Information given »
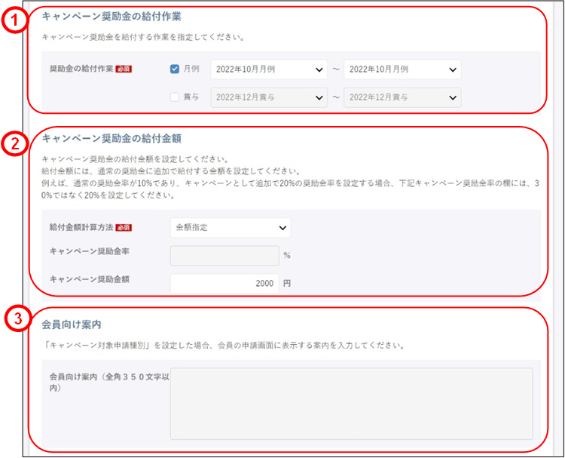Click the greyed-out キャンペーン奨励金率 input field
The height and width of the screenshot is (458, 565).
[224, 256]
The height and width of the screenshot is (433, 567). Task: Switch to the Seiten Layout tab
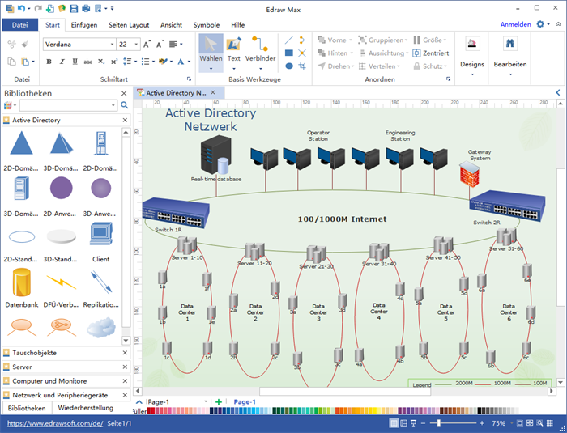[x=127, y=25]
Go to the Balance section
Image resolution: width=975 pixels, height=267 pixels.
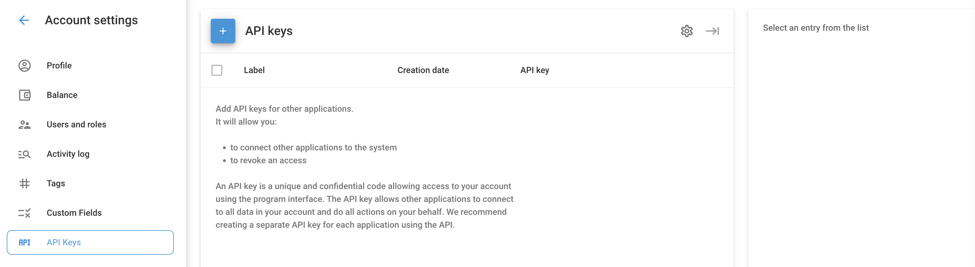(62, 95)
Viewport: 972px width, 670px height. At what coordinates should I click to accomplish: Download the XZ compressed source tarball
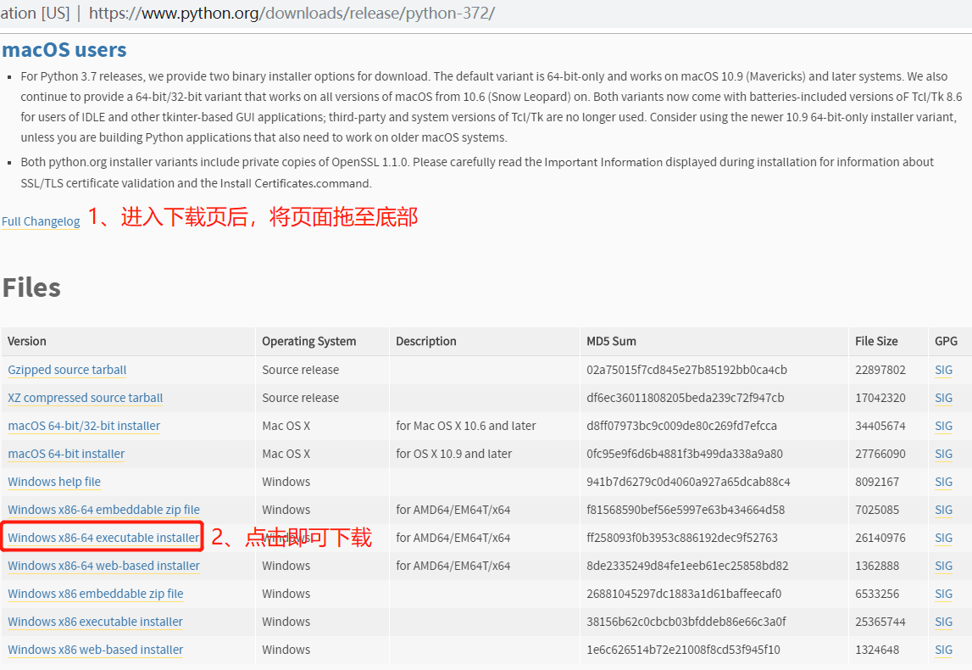(85, 398)
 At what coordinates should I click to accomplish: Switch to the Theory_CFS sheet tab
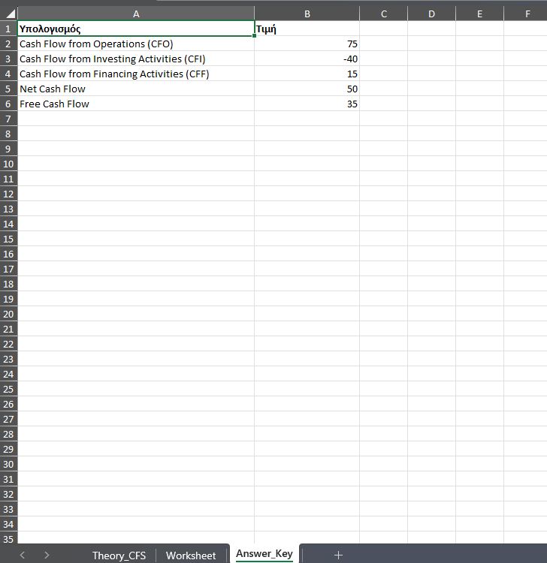pos(119,555)
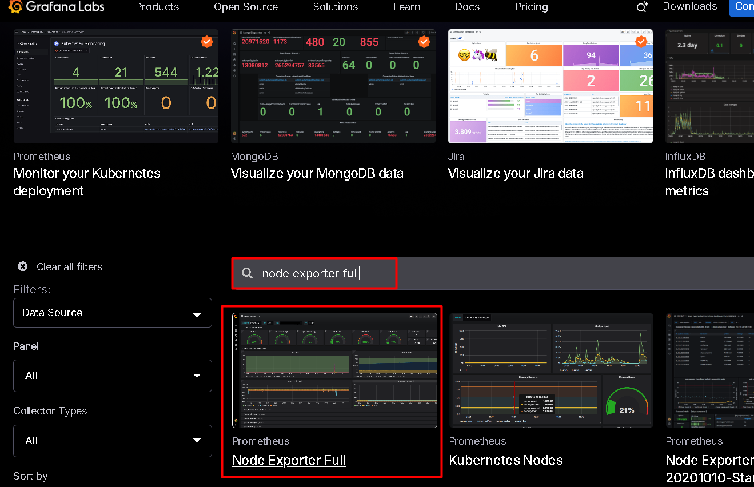
Task: Open the Node Exporter Full link
Action: coord(289,460)
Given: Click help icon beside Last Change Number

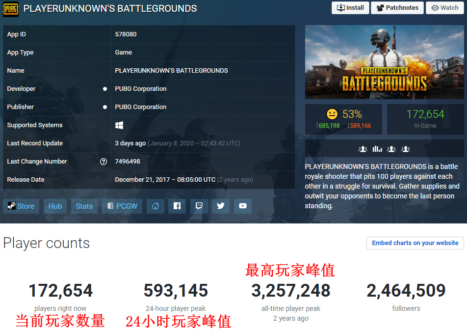Looking at the screenshot, I should tap(104, 162).
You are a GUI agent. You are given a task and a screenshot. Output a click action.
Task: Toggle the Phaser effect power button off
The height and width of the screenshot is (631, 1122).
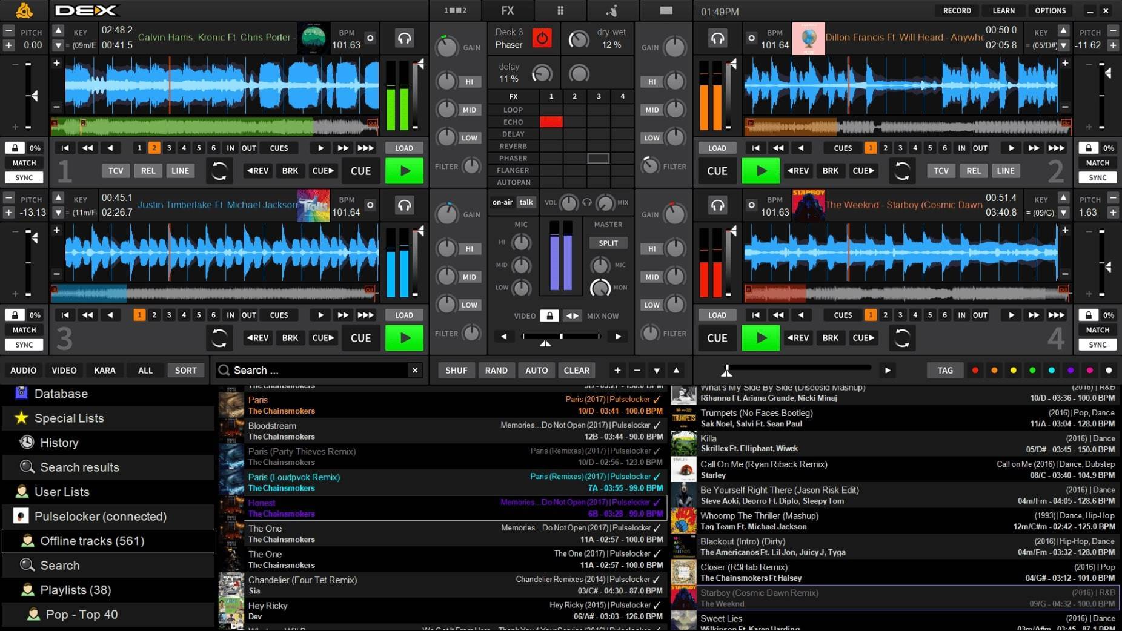542,38
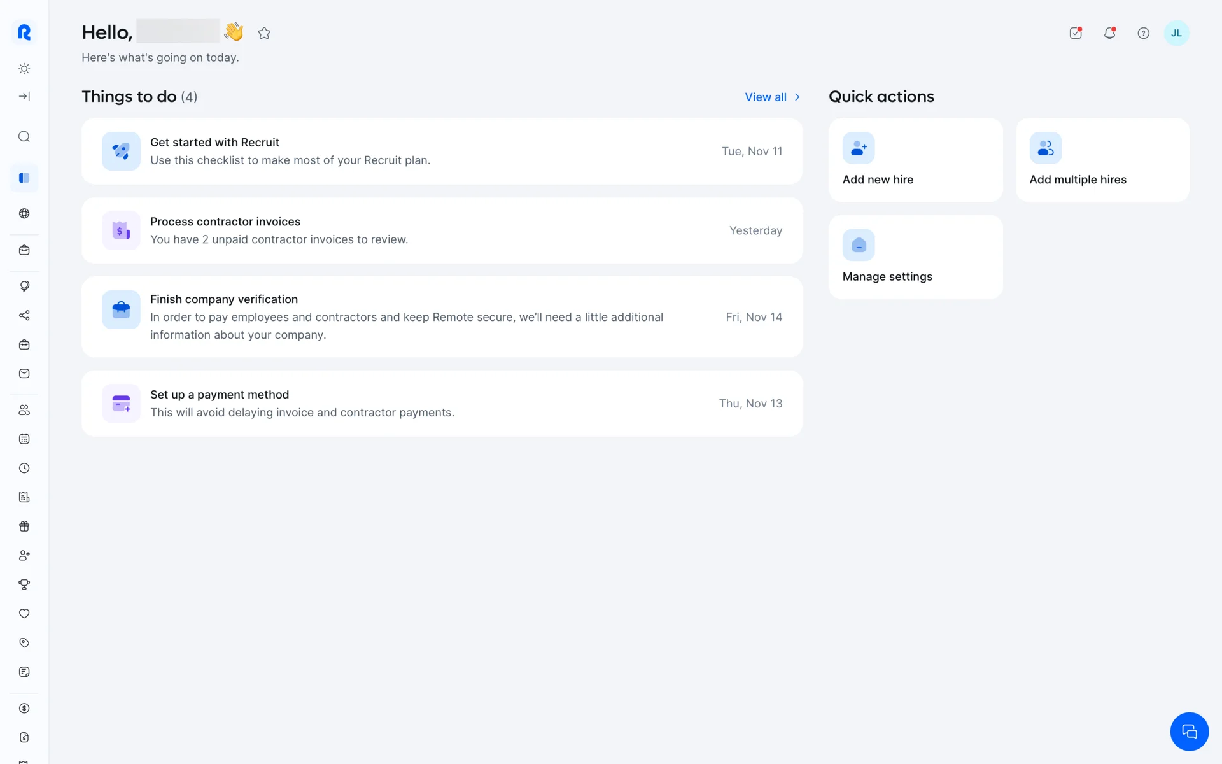This screenshot has height=764, width=1222.
Task: Open the heart icon in sidebar
Action: [24, 614]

Task instructions » Rewrite the rows above with every "coordinates" changed to "position" and nothing else altered, and leave out the pictures.

Answer to the problem »
Click the greyed-out キャンペーン奨励金率 input field
The height and width of the screenshot is (458, 565).
[224, 256]
The height and width of the screenshot is (433, 567). Task: Switch to the Seiten Layout tab
[x=127, y=25]
Go to the Balance section
Image resolution: width=975 pixels, height=267 pixels.
(62, 95)
Viewport: 972px width, 670px height. At what position should I click to accomplish: Download the XZ compressed source tarball
(85, 398)
 At what position should I click to accomplish: Switch to the Theory_CFS sheet tab
pos(119,555)
Task: Open the Node Exporter Full link
Action: coord(289,460)
Given: Click help icon beside Last Change Number

Looking at the screenshot, I should tap(104, 162).
You are a GUI agent. You are given a task and a screenshot. Output a click action.
Task: Toggle the Phaser effect power button off
The height and width of the screenshot is (631, 1122).
542,38
This screenshot has height=764, width=1222.
Task: Open the heart icon in sidebar
Action: [24, 614]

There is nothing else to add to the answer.